Cloudera Streaming Analytics offers an easy to use and interactive SQL Stream Builder as a service to create queries on streams of data through SQL.

The SQL Stream Builder (SSB) is a comprehensive interactive user interface for creating stateful stream processing jobs using SQL. By using SQL, you can simply and easily declare expressions that filter, aggregate, route, and otherwise mutate streams of data. SSB is a job management interface that you can use to compose and run SQL on streams, as well as to create durable data APIs for the results.

What is Continuous SQL?

SSB runs Structured Query Language (SQL) statements continuously, this is called Continuous SQL or Streaming SQL. Continuous SQL can run against both bounded and unbounded streams of data. The results are sent to a sink of some type, and can be connected to other applications through a Materialized View interface. Compared to traditional SQL, in Continuous SQL the data has a start, but no end. This means that queries continuously process results. When you define your job in SQL, the SQL statement is interpreted and validated against a schema. After the statement is executed, the results that match the criteria are continuously returned.

Integration with Flink

SSB runs in an interactive fashion where you can quickly see the results of your query and iterate on your SQL syntax. The executed SQL queries run as jobs on the Flink cluster, operating on boundless streams of data until cancelled. This allows you to author, launch, and monitor stream processing jobs within SSB as every SQL query is a Flink job. You can use Flink and submit Flink jobs without using Java, as SSB automatically builds and runs the Flink job in the background.
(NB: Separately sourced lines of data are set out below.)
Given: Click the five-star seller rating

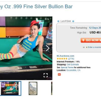Looking at the screenshot, I should (x=62, y=59).
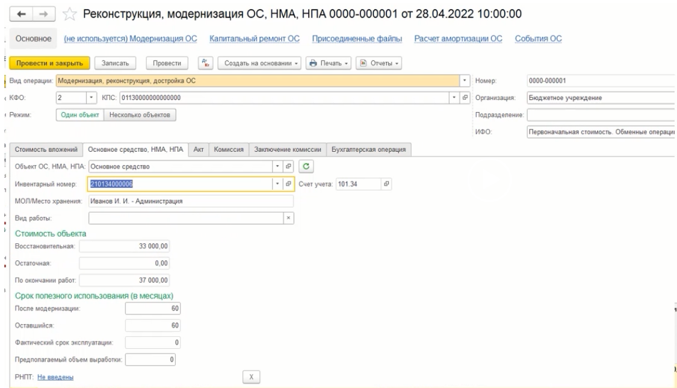Image resolution: width=677 pixels, height=388 pixels.
Task: Select the Один объект mode
Action: point(79,114)
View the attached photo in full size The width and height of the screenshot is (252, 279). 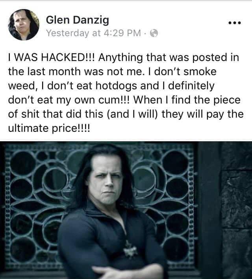tap(126, 210)
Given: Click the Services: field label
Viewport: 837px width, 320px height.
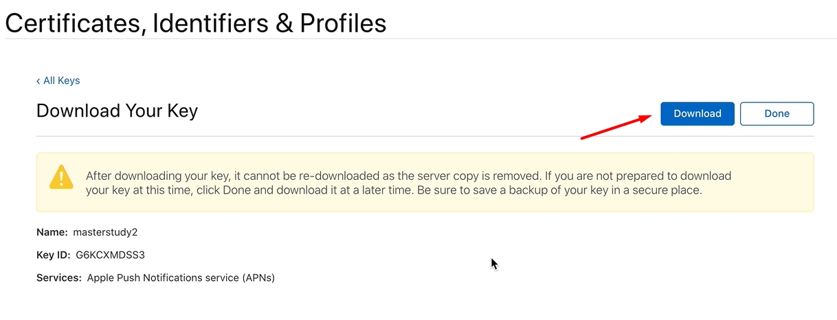Looking at the screenshot, I should pos(59,278).
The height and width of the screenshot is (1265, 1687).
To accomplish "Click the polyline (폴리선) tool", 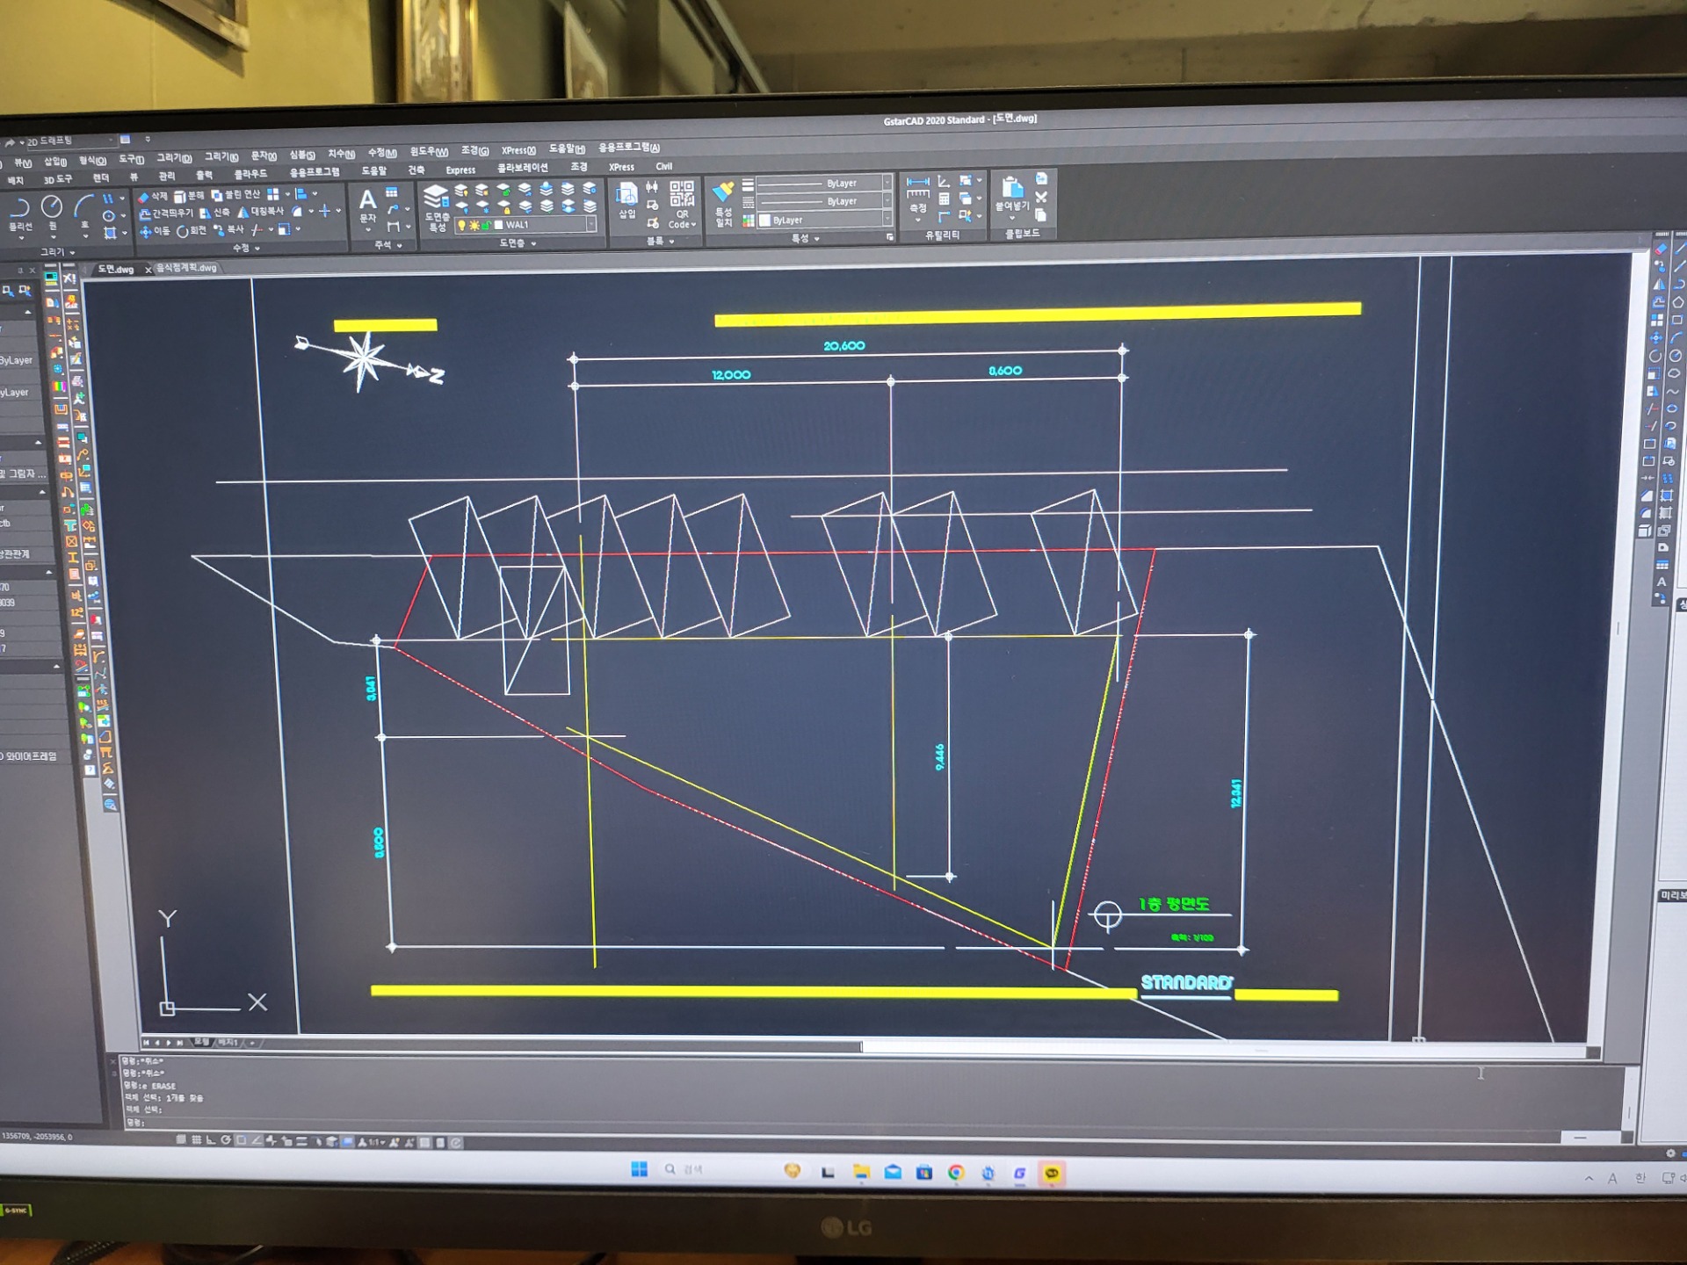I will click(19, 214).
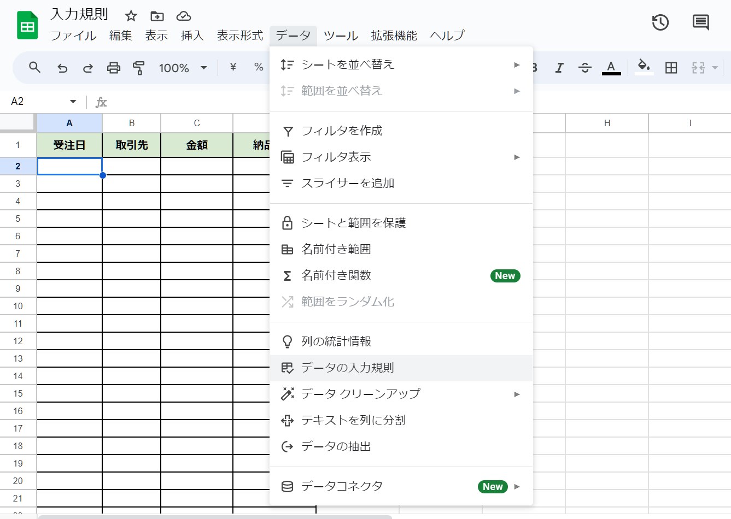Apply borders using the borders icon

(x=670, y=68)
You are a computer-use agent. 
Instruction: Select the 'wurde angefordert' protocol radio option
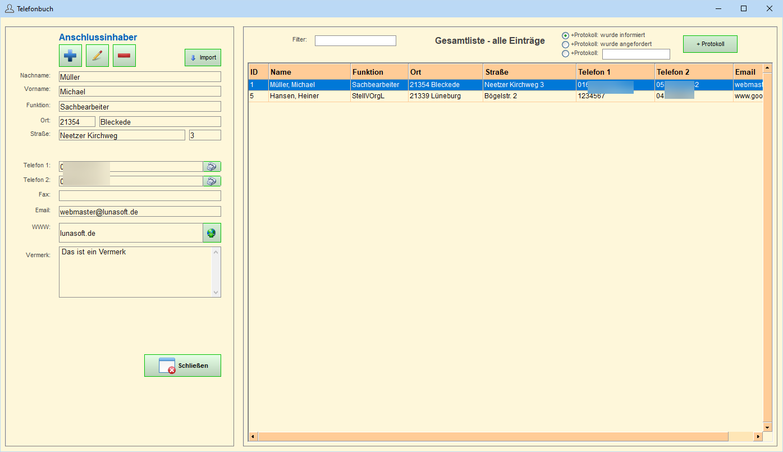coord(565,44)
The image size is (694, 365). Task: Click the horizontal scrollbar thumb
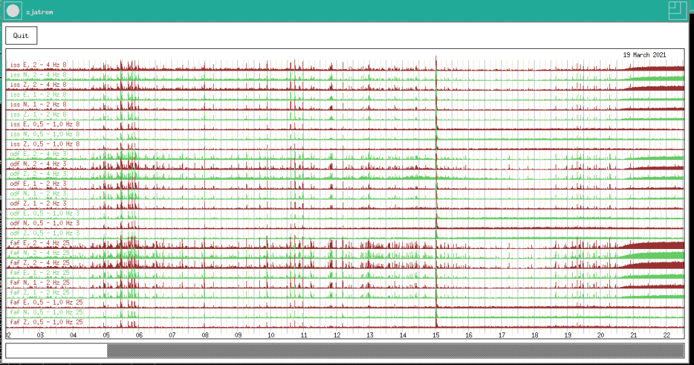tap(57, 350)
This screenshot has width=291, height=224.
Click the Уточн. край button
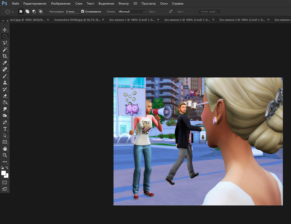(209, 12)
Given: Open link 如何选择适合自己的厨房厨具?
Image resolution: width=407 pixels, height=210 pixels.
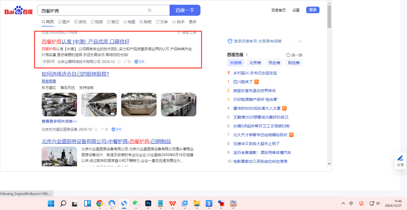Looking at the screenshot, I should point(75,74).
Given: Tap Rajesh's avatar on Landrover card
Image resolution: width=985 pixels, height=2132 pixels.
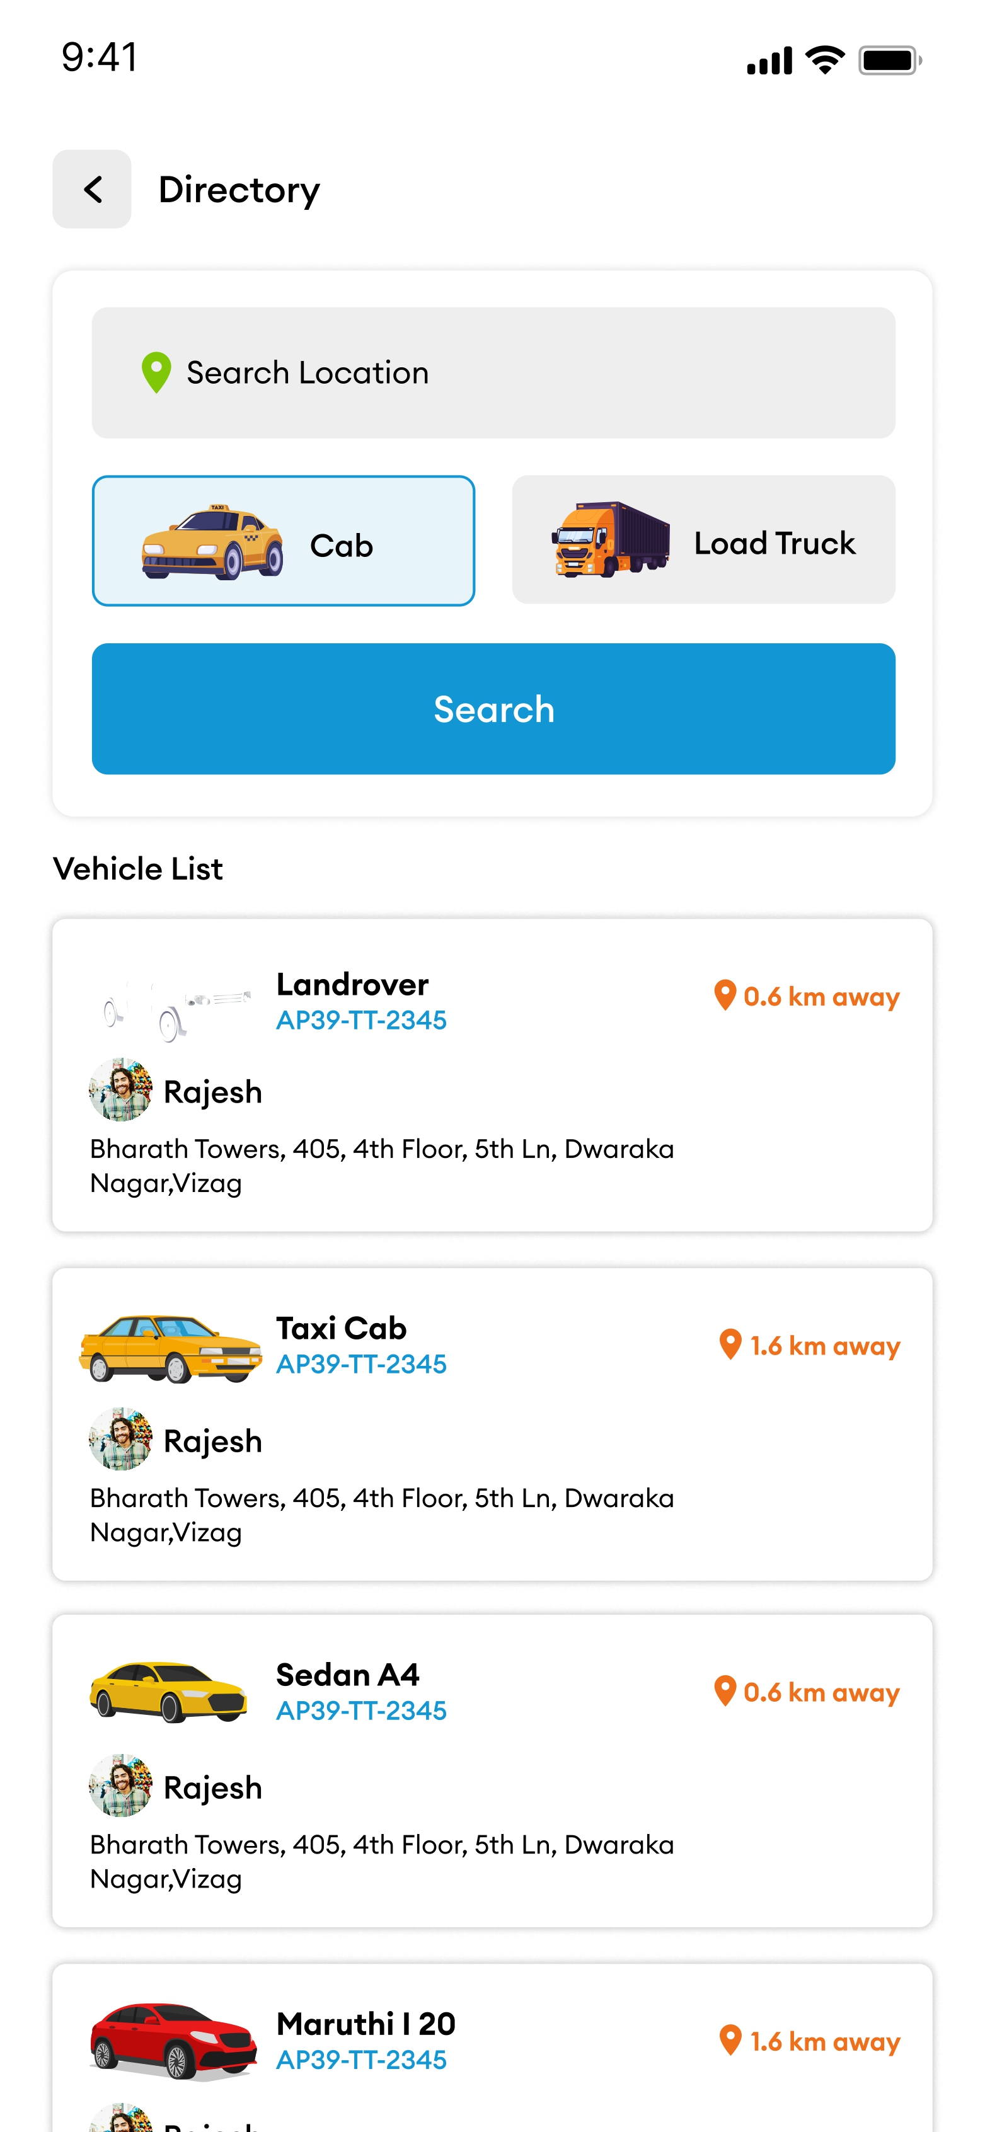Looking at the screenshot, I should click(121, 1091).
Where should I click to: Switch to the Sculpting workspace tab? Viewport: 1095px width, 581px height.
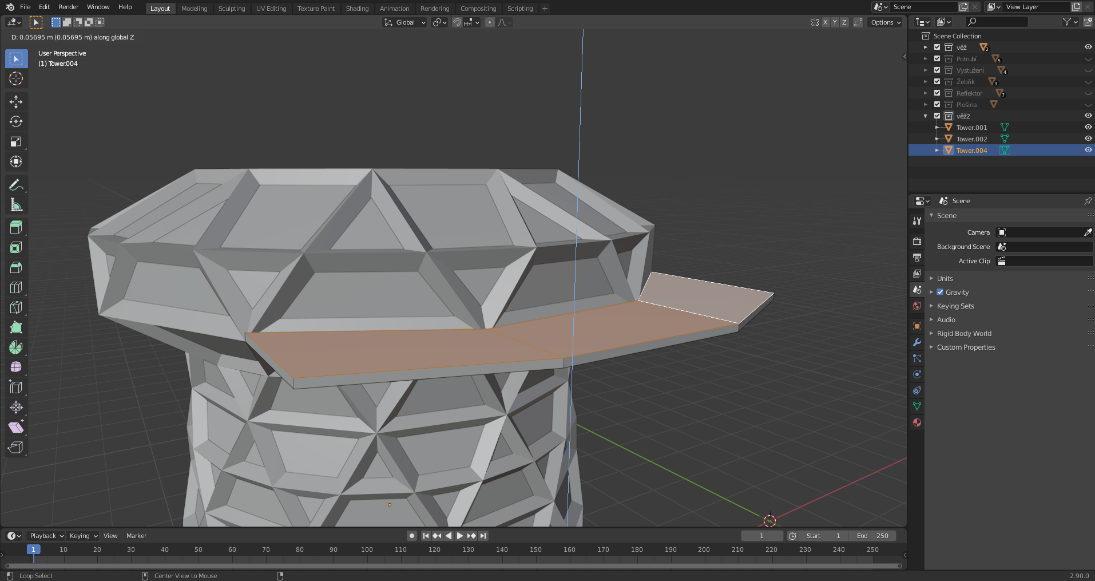tap(231, 9)
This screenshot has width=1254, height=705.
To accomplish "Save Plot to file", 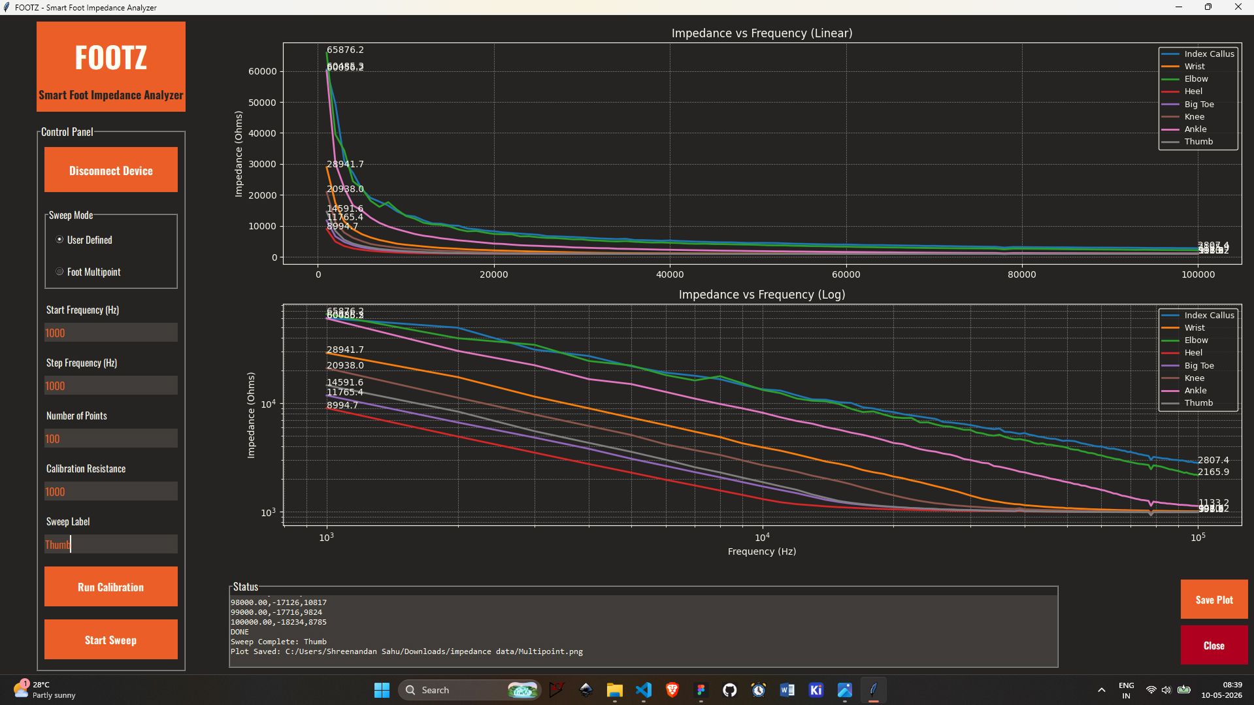I will [x=1214, y=599].
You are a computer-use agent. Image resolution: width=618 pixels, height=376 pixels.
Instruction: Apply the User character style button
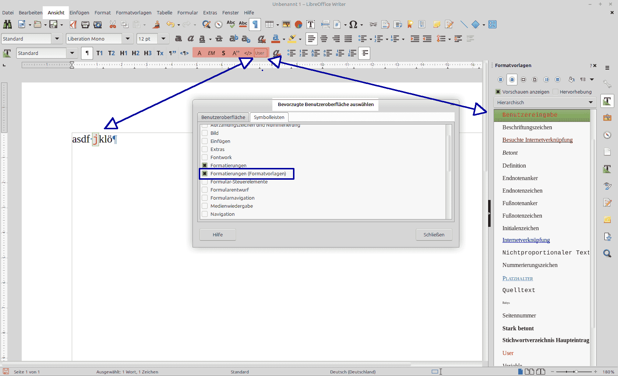pyautogui.click(x=260, y=53)
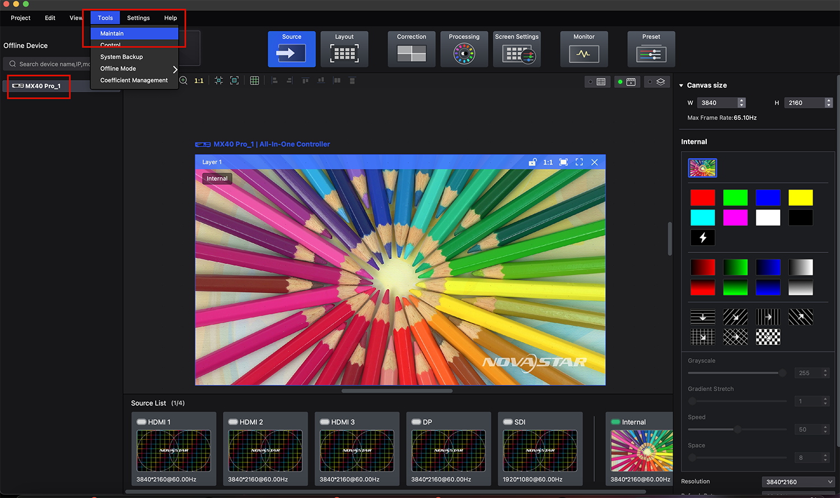Image resolution: width=840 pixels, height=498 pixels.
Task: Pick the solid yellow test color
Action: pyautogui.click(x=800, y=198)
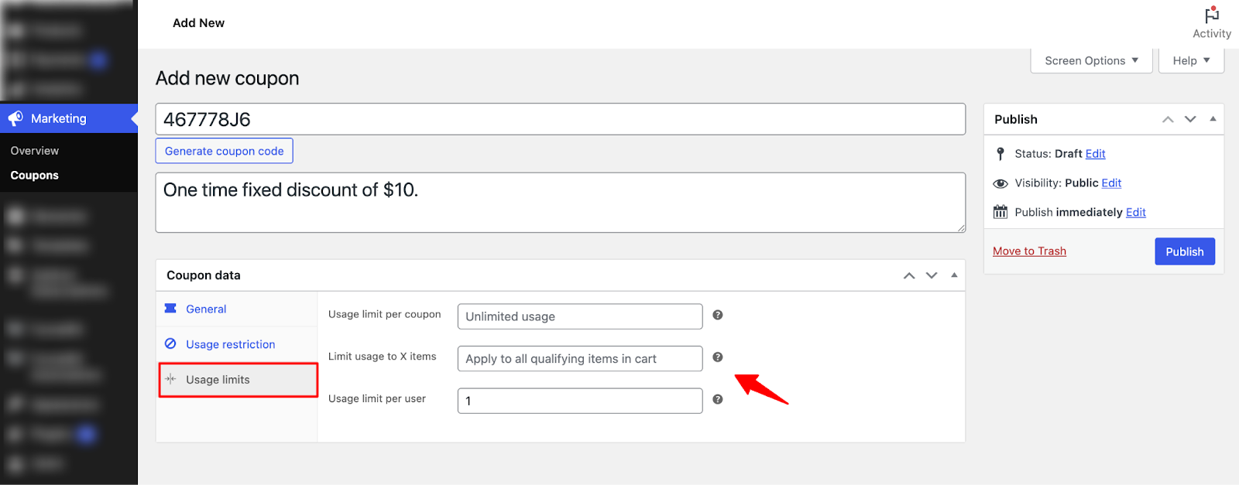Click help icon beside Usage limit per user

718,399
As a result of Flink integration, you are able to use the basic functionalities offered by Flink. You can choose exactly once processing, process your data stream using event time, save your jobs with savepoints, and use Flink DDL to create tables and use custom connectors based on your requirements. As a result of customizable connectors, you are able to enrich your streaming data with data from slowly changing connectors.

The following table summarizes the supported connectors and how they can be used in SSB:


Connector	Type	Description
Kafka	source/sink	Supported as exactly-once-sink
Hive	source/sink	Can be used as catalog
Kudu	source/sink	Can be used as catalog
Schema Registry	source/sink	Can be used as catalog
JDBC	source/sink	Can be used with Flink DDL. PostgreSQL, MySQL and Hive are supported.
Filesystems	source/sink	Filesystems such as HDFS, S3 and so on. Can be used with Flink DDL
Webhook	sink	Can be used as HTTP POST/PUT with templates and headers
PostgreSQL	sink	Materialized View connection for reading views. Can be used with anything that reads PostgreSQL wire protocol
REST	sink	Materialized View connection for reading views. Can be used with anything that reads REST (such as notebooks, applications, and so on)